Thomas goes on to outline the various ways in which that though federal law still flatly forbids the intrastate possession, cultivation, or distribution of marijuana, the Government, post Raich, has sent mixed signals on its views, prohibiting intruding on state legalization schemes or prosecuting certain individuals who comply with state law.

However, as in this particular tax case, legality under state law and the absence of federal criminal enforcement do not ensure equal treatment. While it seems the Government is willing to look the other way in some aspects it is still enforcing the law in others.

Thomas then refers to other ways where federal law and state legislation appear to butt heads. As he states “ This disjuncture between the Government’s recent laissez-faire policies on marijuana and the actual operation of specific laws is not limited to the tax context.”

He then points out the lack of access to banking facilities, forcing cannabis businesses to deal in cash and the risks of robbery and theft that this entails. And expands on this by adding that, also under federal law if a legitimate business employs armed guards to protect itself  “the owners and the guards might run afoul of a federal law that imposes harsh penalties for using a firearm in furtherance of a “drug trafficking crime”.  Additionally, “A marijuana user similarly can find himself a federal felon if he just possesses a firearm.

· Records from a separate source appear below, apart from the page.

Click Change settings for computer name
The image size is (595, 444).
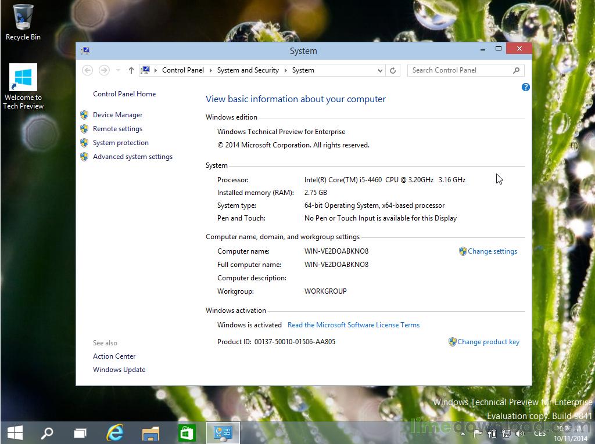pos(492,251)
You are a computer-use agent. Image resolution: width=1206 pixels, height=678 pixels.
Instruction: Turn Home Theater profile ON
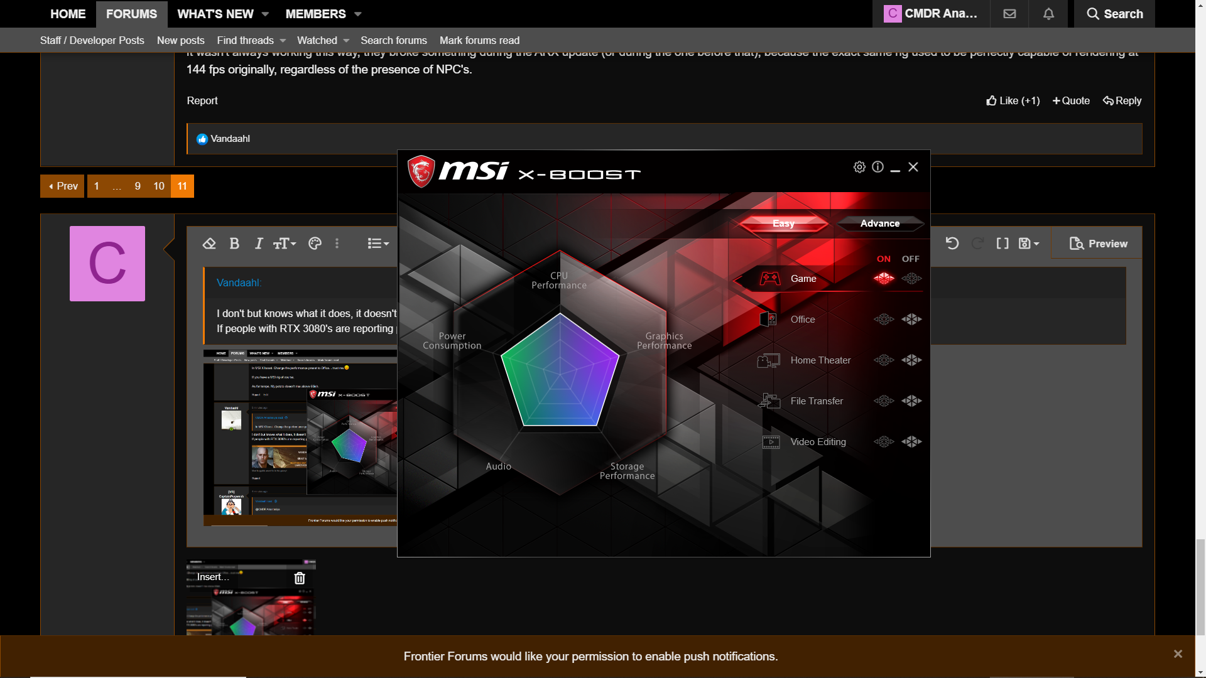[884, 360]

Or petitioners and similar businesses may find themselves on the wrong side of a civil suit under the Racketeer Influenced and Corrupt Organizations Act.

In closing his opinion he states “A prohibition on intrastate use or cultivation of marijuana may no longer be necessary or proper to support the Federal Government’s piecemeal approach”.

All in all his opinion is a confirmation of what has been obvious to the vast majority of Americans for a long time and exposes the hypocritical attitude of a Government being unwilling to retract its former position on illegality whilst at the same time allowing states to legalize in clear contravention of federal law.

The bottom line is that the sooner Congress legalizes marijuana at federal level the sooner these anomalies will be rectified and businesses and individuals will no longer have to contend with dual legal aspects, being state legal and federal illegal.